È andata a buon fine l’Opa lanciata dal Gruppo Menarini nelle scorse settimane giorni scorsi alla Stemline Therapeutics Inc., società biofarmaceutica americana, quotata al Nasdaq, focalizzata sullo sviluppo e la commercializzazione di terapie oncologiche innovative.

L’azienda fiorentina ha acquisito per un corrispettivo massimo di 677 milioni di dollari, un importante avamposto in America e nell’area dell'oncologia. La transazione, annunciata il giorno 4 maggio 2020, va così ad ampliare il portfolio di prodotti oncologici di Menarini, sia con prodotti già commercializzabili che prodotti in fase di ricerca clinica.

Menarini ha acquisito Stemline con un pagamento anticipato di 11,50 dollari per ogni azione e un Contingent Value Right (“CVR”) non quotato che darà diritto a ciascun azionista di ricevere un ulteriore 1,00 dollaro per azione al verificarsi della prima vendita di Elzonris in uno dei Paesi EU5 previa approvazione da parte della Commissione Europea.
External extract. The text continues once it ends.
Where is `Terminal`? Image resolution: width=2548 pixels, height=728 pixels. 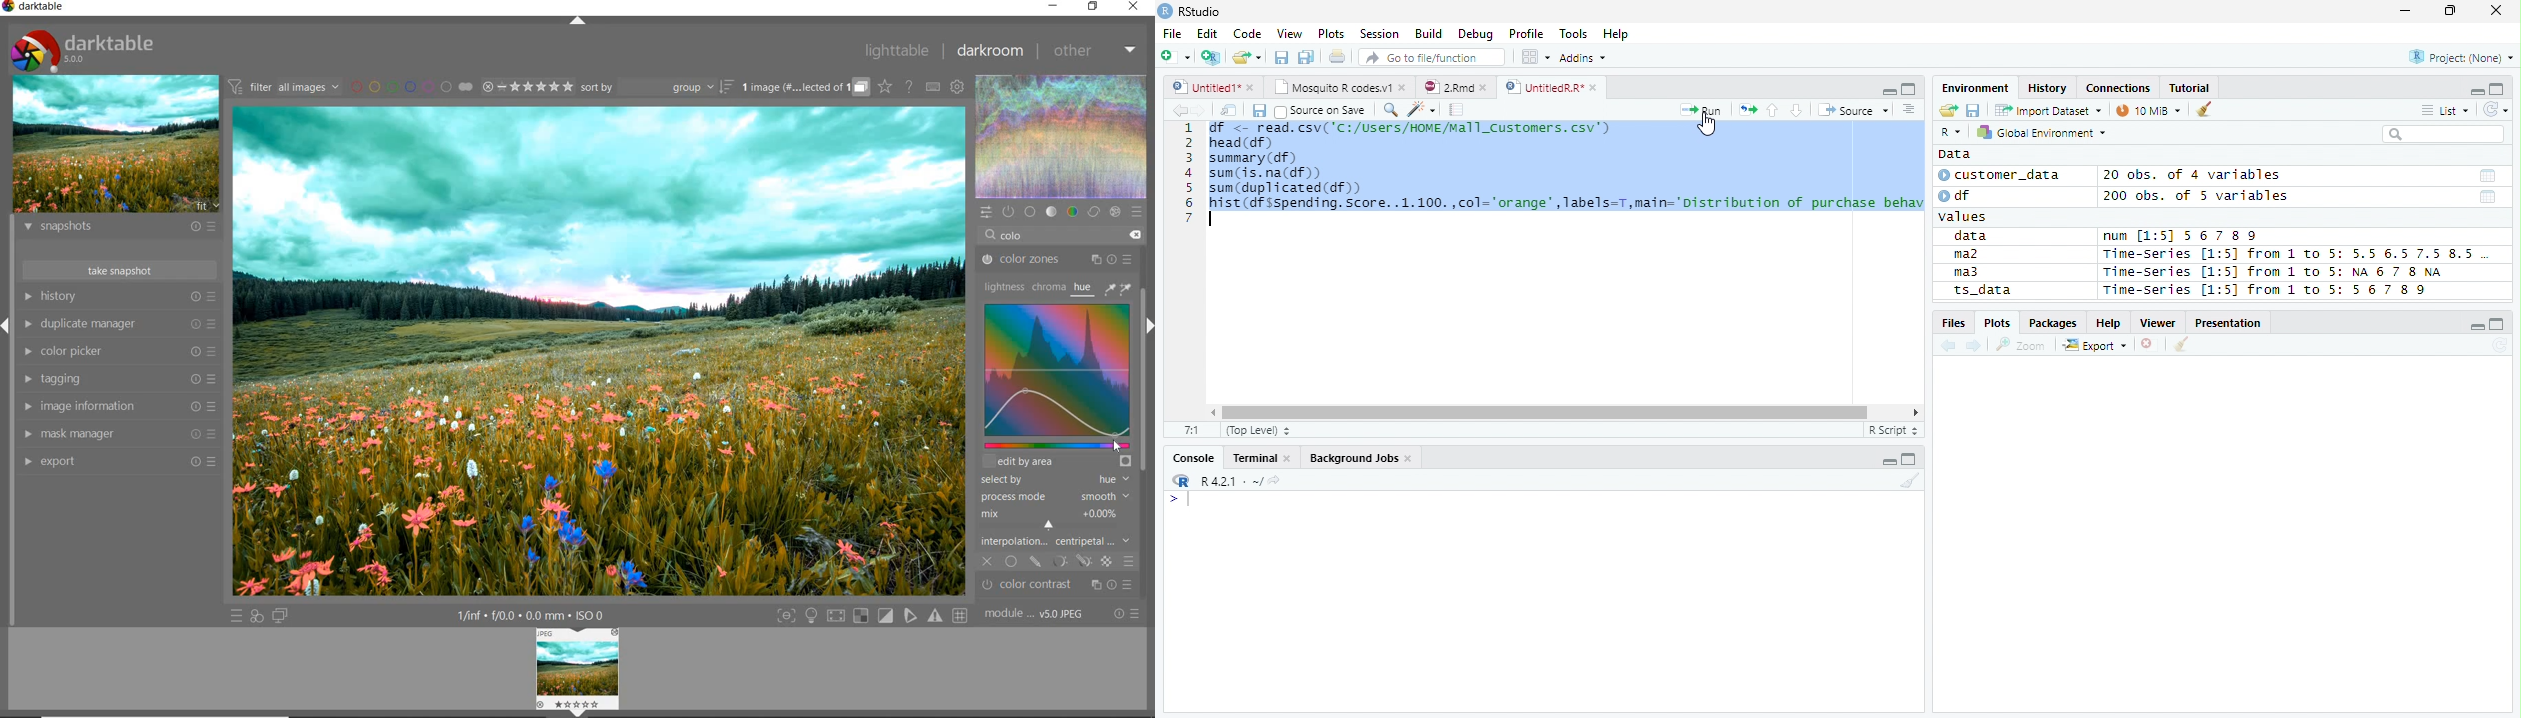
Terminal is located at coordinates (1261, 460).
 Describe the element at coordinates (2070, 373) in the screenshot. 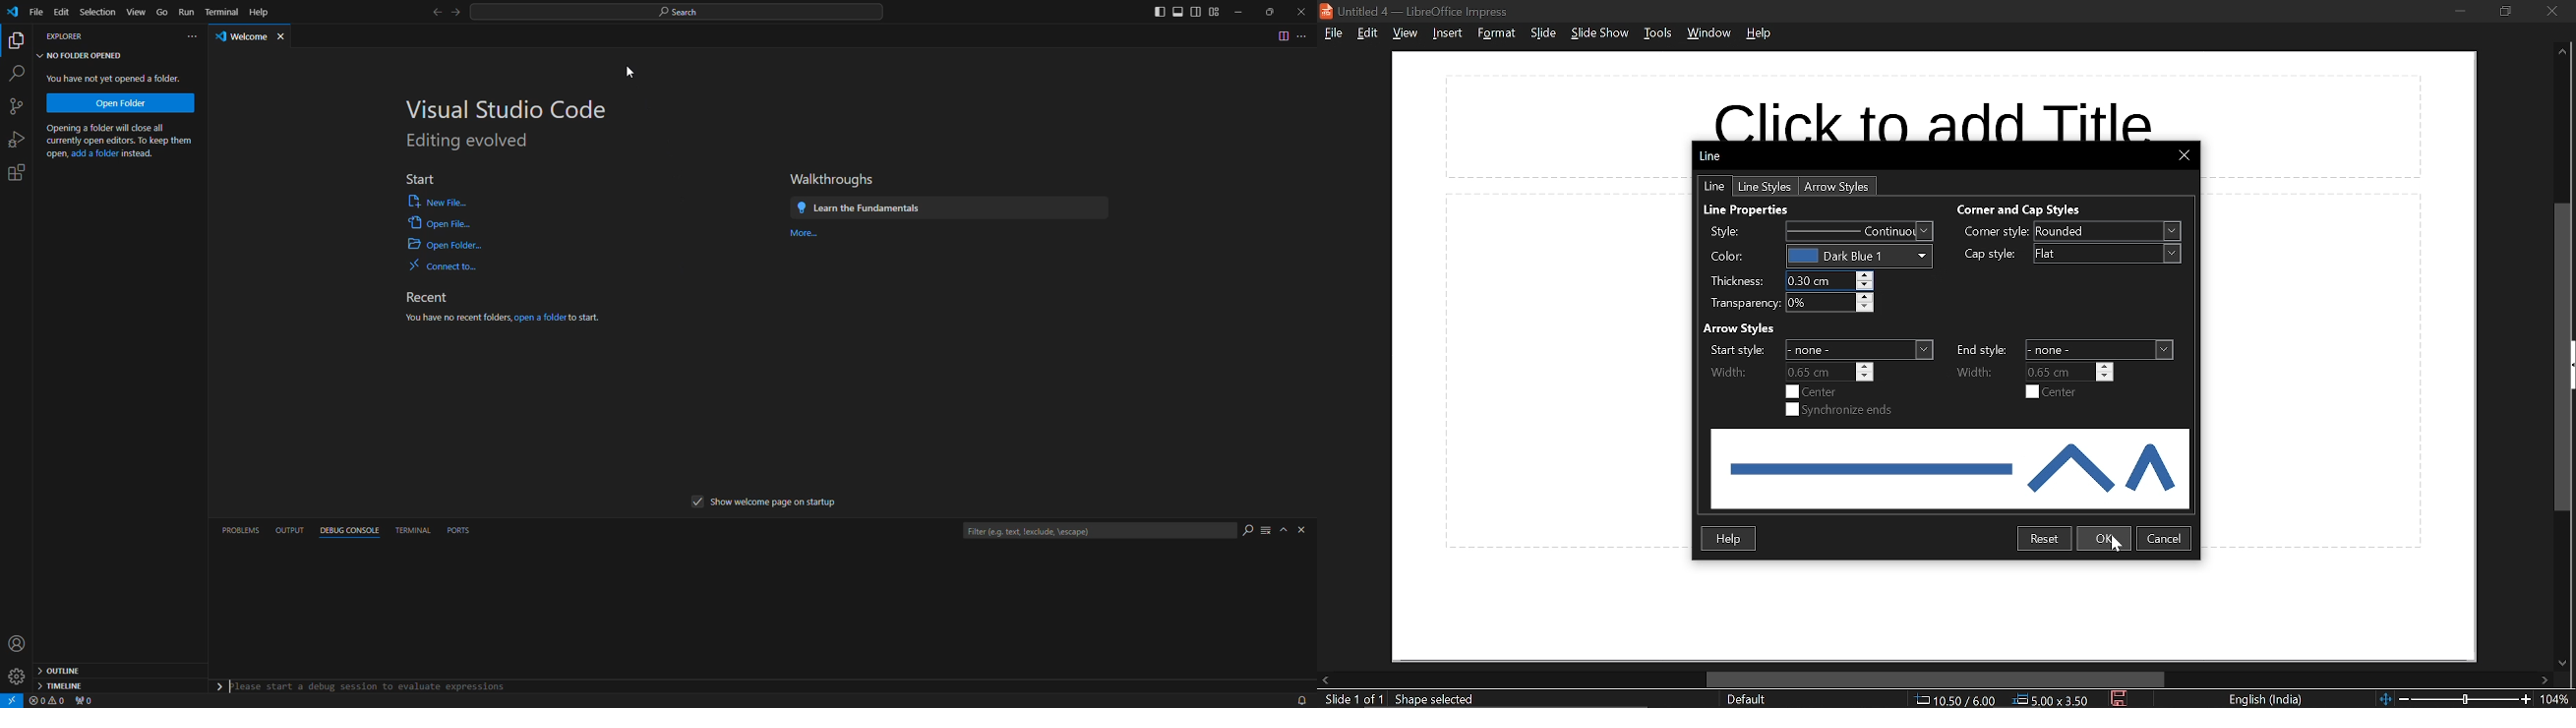

I see `end width` at that location.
Stemline ha lanciato il prodotto Elzonris per il trattamento della neoplasia a cellule dendritiche plasmacitoidi blastiche (BPDCN) in pazienti adulti e in pazienti pediatrici, di un’età pari o superiore ai due anni, in seguito all’approvazione della Fda, nel dicembre 2018. Elzonris è una terapia innovativa mirata che agisce in maniera selettiva sul recettore alfa (CD 123) dell’interleuchina-3 (IL-3), un target presente in una vasta gamma di neoplasie.
Contemporaneamente Stemline ha portato avanti il proprio lavoro di ricerca con una valutazione in studi clinici per ulteriori applicazioni di ELZONRIS tra cui leucemia mielomonocitica cronica (CMML), mielofibrosi (MF), leucemia mieloide acuta (AML). Altri prodotti nell’attualepipeline includono felezonexor (SL-801) (inibitore di XPO1 in Fase 1 per pazienti affetti da tumori solidi in fase avanzata) e SL-1001 (un inibitore della cinasi RET, in fase di avanzato sviluppo preclinico).
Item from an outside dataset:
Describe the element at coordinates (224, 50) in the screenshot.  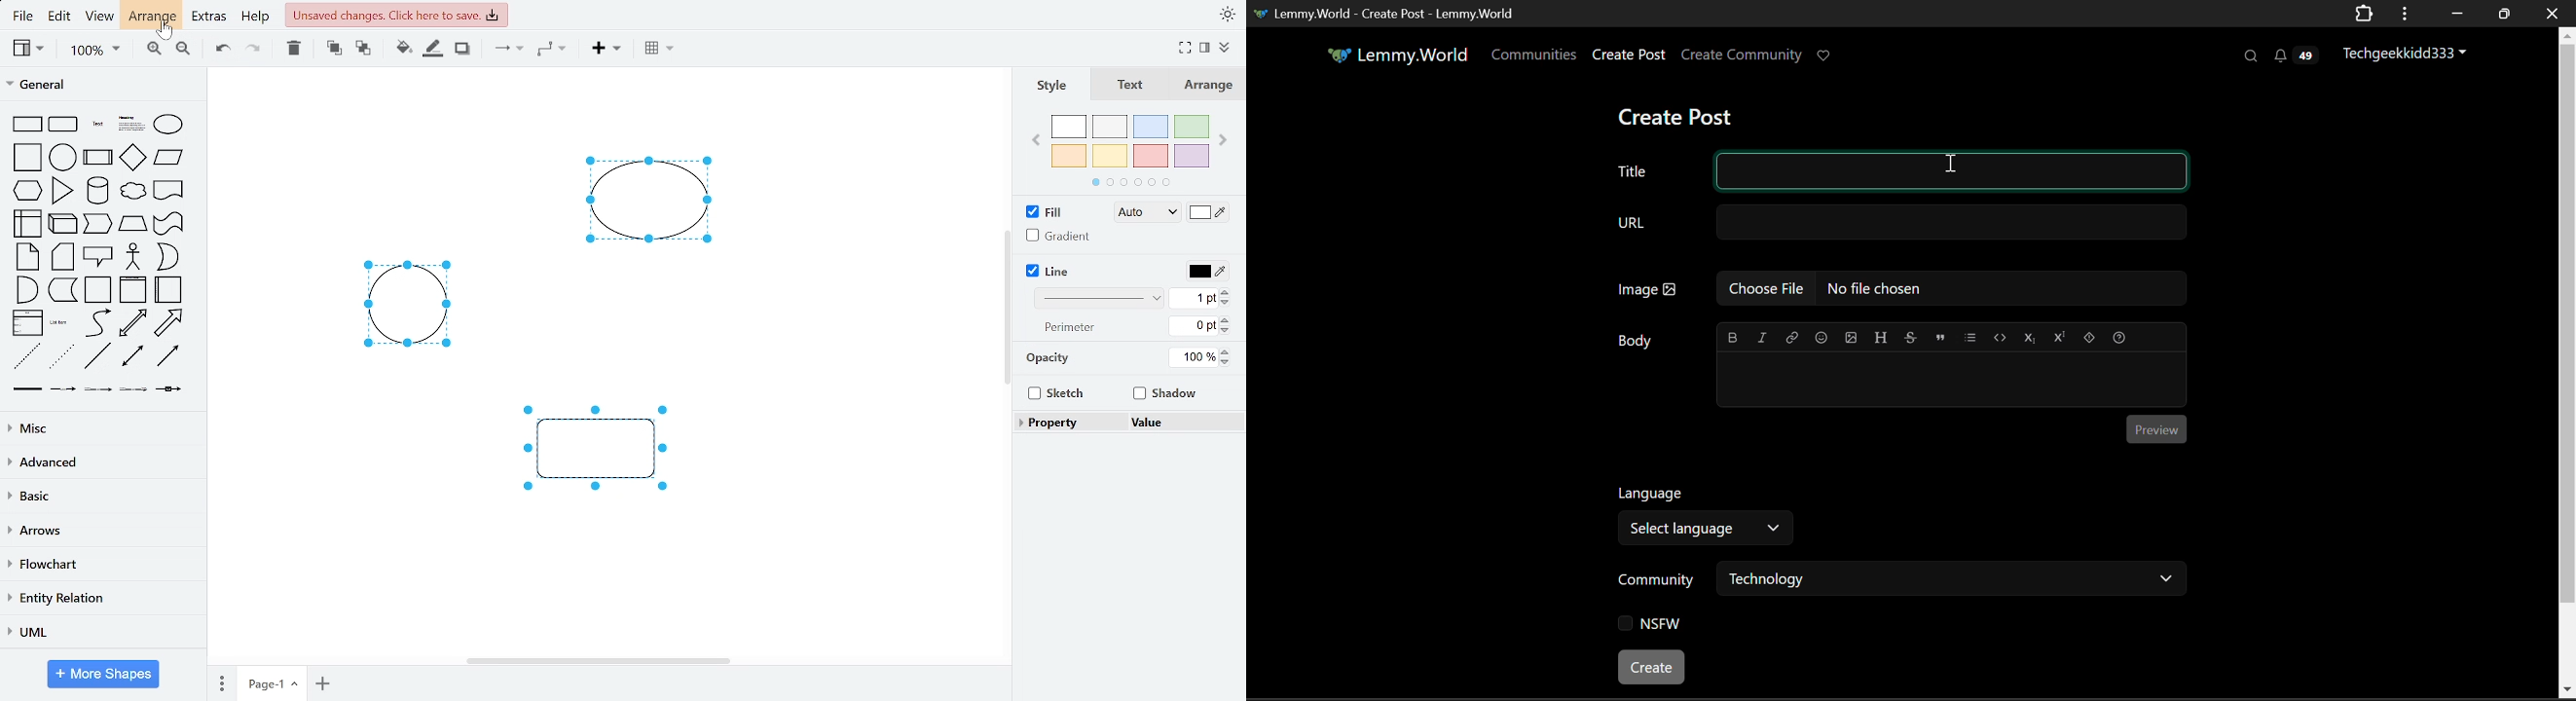
I see `undo` at that location.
“Siamo entusiasti di aver completato l’acquisizione di Stemline e di poter dare al loro team di professionisti affermati il benvenuto in Menarini – ha commentato Elcin Barker Ergun, Ceo del Gruppo Menarini – l’arrivo del prodotto Elzonris, che ha il potenziale di trattare molte altre neoplasie, insieme ad altri prodotti presenti nella pipeline di Stemline, incrementerà le nostre capacità di ricerca e sviluppo e accelererà i nostri sforzi per fornire terapie oncologiche innovative di cui i pazienti hanno bisogno.”

“Grande soddisfazione e un po’ di emozione” per la conclusione positiva dell’acquisizione della biotech statunitense Stemline è stata espressa dai fratelli Aleotti, Lucia e Alberto Giovanni, azionisti e membri del Board di Menarini. “Gli Stati Uniti erano un obiettivo prioritario per l’azienda. Già con nostro padre, molti anni fa, aspettavamo di poter cogliere l’occasione giusta – hanno commentato – entrare nella farmaceutica di questo Paese e per di più farlo attraverso l'acquisizione di un’azienda quotata al Nasdaq è prova di quale professionalità abbia raggiunto il nostro gruppo. Ringraziamo tutto il nostro team ed in particolare il nostro CEO per questo successo, e diamo il benvenuto ai dipendenti Stemline nella nostra famiglia aziendale”.

L’azienda statunitense porta in dote a Menarini Elzonris, farmaco per un raro ma aggressivo tumore del sangue, già in commercio negli Usa: “Gli scienziati di Stemline uniranno le loro forze con quelle dei ricercatori Menarini per sviluppare questo farmaco anche contro altri tumori. Le competenze scientifiche molto elevate delle due squadre daranno vita ad una grande sinergia, anche rispetto agli altri farmaci oncologici già in sviluppo nelle rispettive ricerche”.